Treat the line with "Textile Connect (113, 45)" as the starting point. Write it out and every line after it through the end of the listing below, exactly.
╔══
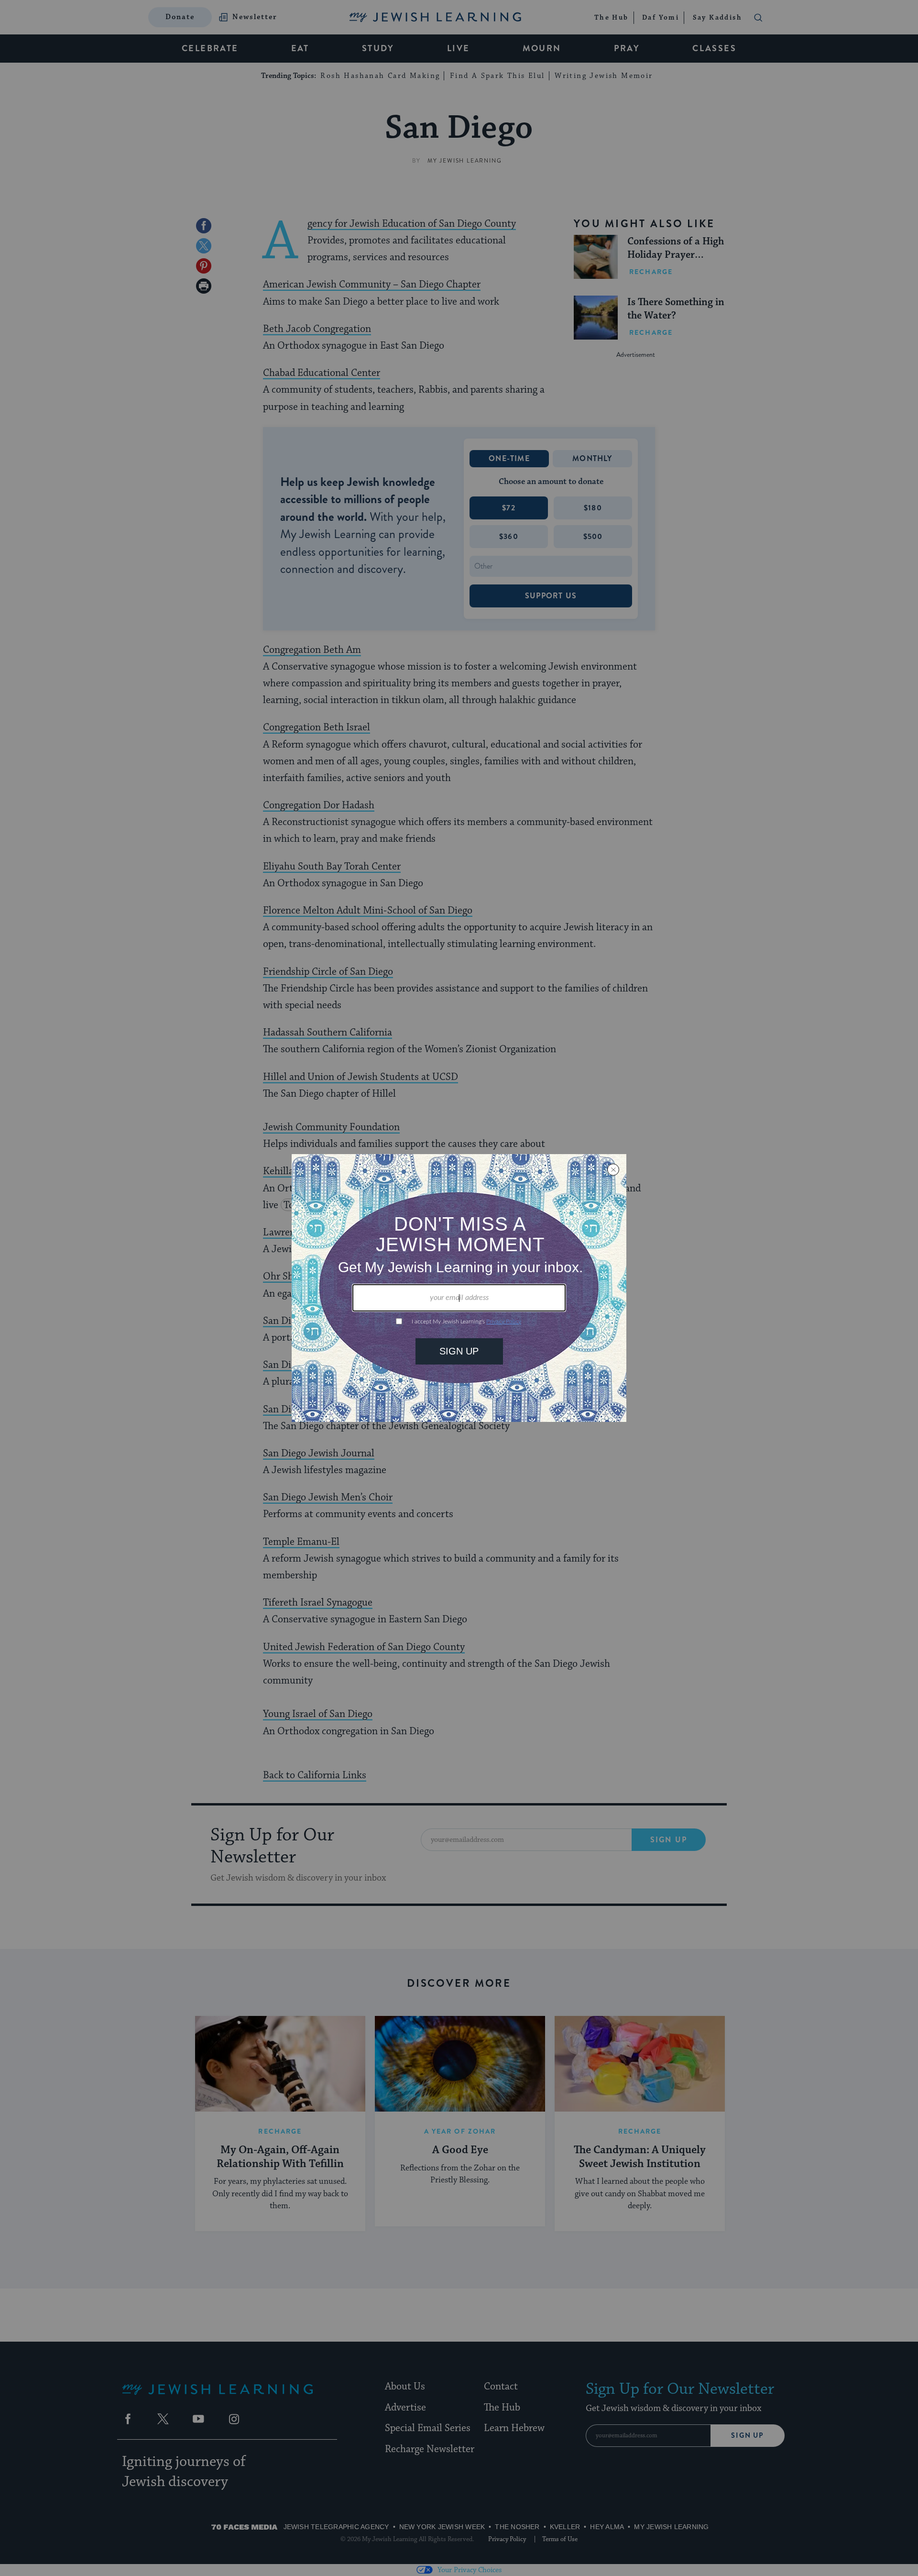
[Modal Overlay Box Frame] (459, 1288)
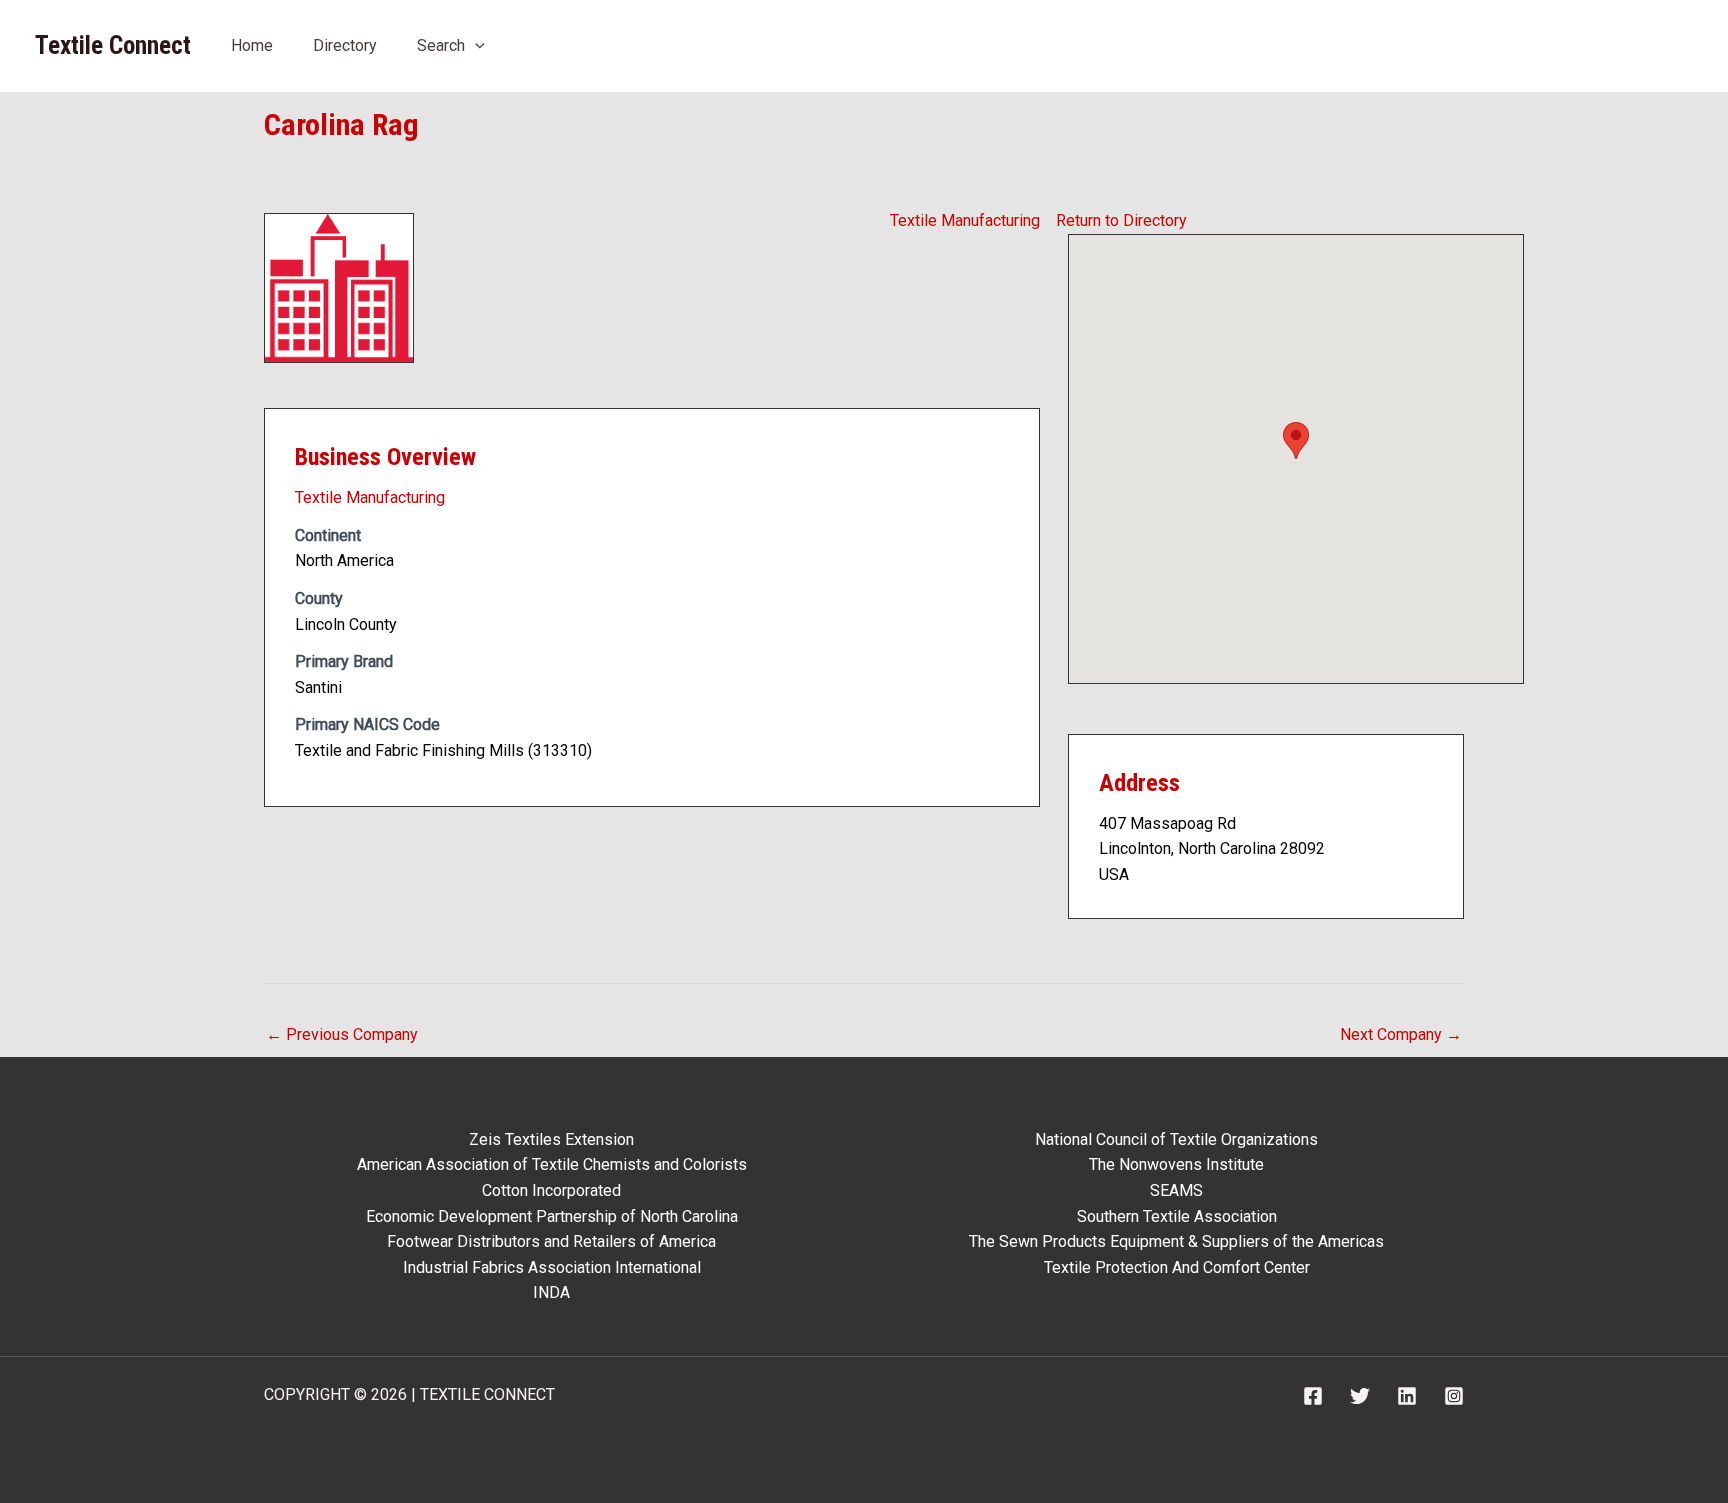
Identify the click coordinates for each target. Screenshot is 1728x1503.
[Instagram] (1454, 1396)
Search (441, 45)
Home (252, 45)
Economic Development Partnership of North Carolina (552, 1216)
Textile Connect (113, 45)
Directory (345, 45)
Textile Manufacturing (965, 220)
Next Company (1401, 1034)
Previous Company (342, 1034)
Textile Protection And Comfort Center (1177, 1267)
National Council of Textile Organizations (1176, 1139)
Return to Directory (1121, 220)
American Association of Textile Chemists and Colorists (552, 1164)
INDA (551, 1292)
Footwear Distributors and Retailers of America (551, 1241)
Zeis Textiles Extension (551, 1139)
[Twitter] (1360, 1396)
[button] (475, 45)
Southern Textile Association (1177, 1216)
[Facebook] (1313, 1396)
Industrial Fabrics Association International (552, 1267)
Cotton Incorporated (551, 1190)
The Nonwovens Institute (1176, 1164)
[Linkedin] (1407, 1396)
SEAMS (1176, 1190)
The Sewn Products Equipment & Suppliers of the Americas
╚══
**Answer area:**
Textile Connect (113, 45)
Directory (345, 45)
Textile Manufacturing (965, 220)
Next Company (1401, 1034)
Previous Company (342, 1034)
Textile Protection And Comfort Center (1177, 1267)
National Council of Textile Organizations (1176, 1139)
Return to Directory (1121, 220)
American Association of Textile Chemists and Colorists (552, 1164)
INDA (551, 1292)
Footwear Distributors and Retailers of America (551, 1241)
Zeis Textiles Extension (551, 1139)
[Twitter] (1360, 1396)
[button] (475, 45)
Southern Textile Association (1177, 1216)
[Facebook] (1313, 1396)
Industrial Fabrics Association International (552, 1267)
Cotton Incorporated (551, 1190)
The Nonwovens Institute (1176, 1164)
[Linkedin] (1407, 1396)
SEAMS (1176, 1190)
The Sewn Products Equipment & Suppliers of the Americas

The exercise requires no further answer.